Arrange every line of the material below as a Markdown table with two columns, Row and Line. Number the rows in order and leave out blank lines.
===== Material provided
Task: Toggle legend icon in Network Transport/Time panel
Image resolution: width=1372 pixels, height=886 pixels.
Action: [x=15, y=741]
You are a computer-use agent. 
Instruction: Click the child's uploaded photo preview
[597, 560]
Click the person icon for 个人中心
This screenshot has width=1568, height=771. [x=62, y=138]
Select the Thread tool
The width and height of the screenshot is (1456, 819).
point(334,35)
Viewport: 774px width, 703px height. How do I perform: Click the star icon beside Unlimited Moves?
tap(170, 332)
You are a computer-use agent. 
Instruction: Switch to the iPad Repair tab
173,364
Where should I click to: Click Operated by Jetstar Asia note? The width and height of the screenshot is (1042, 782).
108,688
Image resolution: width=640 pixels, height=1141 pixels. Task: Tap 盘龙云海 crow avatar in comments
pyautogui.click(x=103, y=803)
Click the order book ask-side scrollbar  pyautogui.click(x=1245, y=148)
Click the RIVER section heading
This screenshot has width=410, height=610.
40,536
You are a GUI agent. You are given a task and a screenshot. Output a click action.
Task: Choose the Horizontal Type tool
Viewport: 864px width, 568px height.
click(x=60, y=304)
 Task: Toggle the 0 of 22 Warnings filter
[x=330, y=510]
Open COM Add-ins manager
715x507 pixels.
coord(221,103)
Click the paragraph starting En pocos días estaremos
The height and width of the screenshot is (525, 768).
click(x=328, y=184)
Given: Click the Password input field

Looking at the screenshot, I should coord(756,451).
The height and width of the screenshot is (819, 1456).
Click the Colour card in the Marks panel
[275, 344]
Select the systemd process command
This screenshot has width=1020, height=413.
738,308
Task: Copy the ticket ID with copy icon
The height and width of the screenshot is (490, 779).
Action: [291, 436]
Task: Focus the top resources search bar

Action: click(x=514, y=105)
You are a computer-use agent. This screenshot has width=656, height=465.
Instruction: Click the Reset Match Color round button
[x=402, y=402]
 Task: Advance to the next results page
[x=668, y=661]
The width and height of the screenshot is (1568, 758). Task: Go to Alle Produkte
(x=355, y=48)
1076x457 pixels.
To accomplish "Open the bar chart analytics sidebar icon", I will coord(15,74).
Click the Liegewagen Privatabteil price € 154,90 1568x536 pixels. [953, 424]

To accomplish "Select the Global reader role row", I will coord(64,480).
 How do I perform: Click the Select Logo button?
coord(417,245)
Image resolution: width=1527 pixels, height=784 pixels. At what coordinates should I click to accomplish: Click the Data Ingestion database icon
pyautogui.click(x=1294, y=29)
==========
*Answer below*:
| Row | Line |
|---|---|
| 1 | Task: Toggle legend icon in Network Transport/Time panel |
| 2 | Image resolution: width=1372 pixels, height=886 pixels. |
| 3 | Action: [x=15, y=741] |
| 4 | You are a computer-use agent.  |
| 5 | Instruction: Click the child's uploaded photo preview |
| 6 | [597, 560] |
| 7 | Click the person icon for 个人中心 |
| 8 | This screenshot has width=1568, height=771. [x=62, y=138] |
| 9 | Select the Thread tool |
| 10 | The width and height of the screenshot is (1456, 819). |
| 11 | point(334,35) |
| 12 | Viewport: 774px width, 703px height. How do I perform: Click the star icon beside Unlimited Moves? |
| 13 | tap(170, 332) |
| 14 | You are a computer-use agent.  |
| 15 | Instruction: Switch to the iPad Repair tab |
| 16 | 173,364 |
| 17 | Where should I click to: Click Operated by Jetstar Asia note? The width and height of the screenshot is (1042, 782). |
| 18 | 108,688 |
| 19 | Image resolution: width=640 pixels, height=1141 pixels. Task: Tap 盘龙云海 crow avatar in comments |
| 20 | pyautogui.click(x=103, y=803) |
| 21 | Click the order book ask-side scrollbar  pyautogui.click(x=1245, y=148) |
| 22 | Click the RIVER section heading |
| 23 | This screenshot has width=410, height=610. |
| 24 | 40,536 |
| 25 | You are a GUI agent. You are given a task and a screenshot. Output a click action. |
| 26 | Task: Choose the Horizontal Type tool |
| 27 | Viewport: 864px width, 568px height. |
| 28 | click(x=60, y=304) |
| 29 |  Task: Toggle the 0 of 22 Warnings filter |
| 30 | [x=330, y=510] |
| 31 | Open COM Add-ins manager |
| 32 | 715x507 pixels. |
| 33 | coord(221,103) |
| 34 | Click the paragraph starting En pocos días estaremos |
| 35 | The height and width of the screenshot is (525, 768). |
| 36 | click(x=328, y=184) |
| 37 | Given: Click the Password input field |
| 38 | Looking at the screenshot, I should coord(756,451). |
| 39 | The height and width of the screenshot is (819, 1456). |
| 40 | Click the Colour card in the Marks panel |
| 41 | [275, 344] |
| 42 | Select the systemd process command |
| 43 | This screenshot has width=1020, height=413. |
| 44 | 738,308 |
| 45 | Task: Copy the ticket ID with copy icon |
| 46 | The height and width of the screenshot is (490, 779). |
| 47 | Action: [291, 436] |
| 48 | Task: Focus the top resources search bar |
| 49 | Action: click(x=514, y=105) |
| 50 | You are a computer-use agent. This screenshot has width=656, height=465. |
| 51 | Instruction: Click the Reset Match Color round button |
| 52 | [x=402, y=402] |
| 53 |  Task: Advance to the next results page |
| 54 | [x=668, y=661] |
| 55 | The width and height of the screenshot is (1568, 758). Task: Go to Alle Produkte |
| 56 | (x=355, y=48) |
| 57 | 1076x457 pixels. |
| 58 | To accomplish "Open the bar chart analytics sidebar icon", I will coord(15,74). |
| 59 | Click the Liegewagen Privatabteil price € 154,90 1568x536 pixels. [953, 424] |
| 60 | To accomplish "Select the Global reader role row", I will coord(64,480). |
| 61 |  How do I perform: Click the Select Logo button? |
| 62 | coord(417,245) |
| 63 | Image resolution: width=1527 pixels, height=784 pixels. At what coordinates should I click to accomplish: Click the Data Ingestion database icon |
| 64 | pyautogui.click(x=1294, y=29) |